Locally analytic vectors and Z_p-extensions

Let $K$ be a finite extension of $\mathbf{Q}_p$ and let $\mathcal{G}_K = \mathrm{Gal}(\overline{\mathbf{Q}_p}/K)$. Lately, interest has risen around a generalization of the theory of $(\varphi,\Gamma)$-modules, replacing the cyclotomic extension with an arbitrary infinitely ramified $p$-adic Lie extension. Computations from Berger suggest that locally analytic vectors should provide such a generalization for any arbitrary infinitely ramified $p$-adic Lie extension, and this has been conjectured by Kedlaya.
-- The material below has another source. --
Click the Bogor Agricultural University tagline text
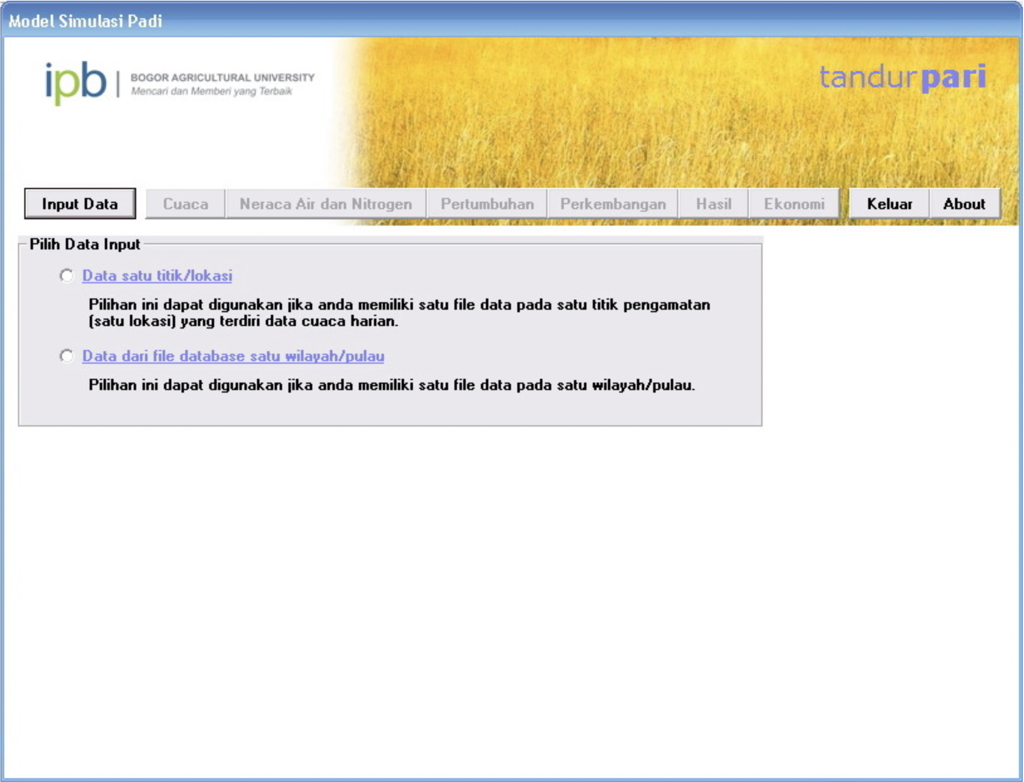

In this paper, we focus on the case of $\mathbf{Z}_p$-extensions, using recent work of Berger-Rozensztajn and Porat on an integral version of locally analytic vectors and explain what can be the structure of the locally analytic vectors in the higher rings of periods $\widetilde{\mathbf{A}}^{\dagger}$ in this setting. We show that the existence of nontrivial locally analytic vectors in $\widetilde{\mathbf{A}}^{\dagger}$, a necessary condition for Kedlaya's conjecture to hold, is equivalent to the existence of an overconvergent lift of the field of norms attached to the $\mathbf{Z}_p$-extension. In the anticyclotomic setting, assuming that such an overconvergent lift exists, we are able to construct elements in the corresponding Robba ring which should not exist according to a conjecture of Berger. We then prove that in this specific setting, a particular case of Berger's conjecture holds, discarding the existence of such elements. In particular, this disproves Kedlaya's conjecture and shows that there is no overconvergent lift of the field of norms in the anticyclotomic setting.